WHAT NEEDS TO BE DONE = Your answer must be the exact lines from the one holding "[Disqus] (33, 2484)" through the final line of the records below, both included, and nothing more.
- - - -
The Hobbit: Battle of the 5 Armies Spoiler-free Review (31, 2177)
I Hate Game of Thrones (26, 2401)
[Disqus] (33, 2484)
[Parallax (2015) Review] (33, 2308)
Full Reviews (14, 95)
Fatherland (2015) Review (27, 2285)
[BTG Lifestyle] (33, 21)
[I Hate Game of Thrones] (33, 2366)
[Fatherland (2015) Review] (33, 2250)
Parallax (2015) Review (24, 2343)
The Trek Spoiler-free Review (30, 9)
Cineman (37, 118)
- - - -
THE ANSWER =
[Disqus] (33, 2484)
[Parallax (2015) Review] (33, 2308)
Full Reviews (14, 95)
Fatherland (2015) Review (27, 2285)
[BTG Lifestyle] (33, 21)
[I Hate Game of Thrones] (33, 2366)
[Fatherland (2015) Review] (33, 2250)
Parallax (2015) Review (24, 2343)
The Trek Spoiler-free Review (30, 9)
Cineman (37, 118)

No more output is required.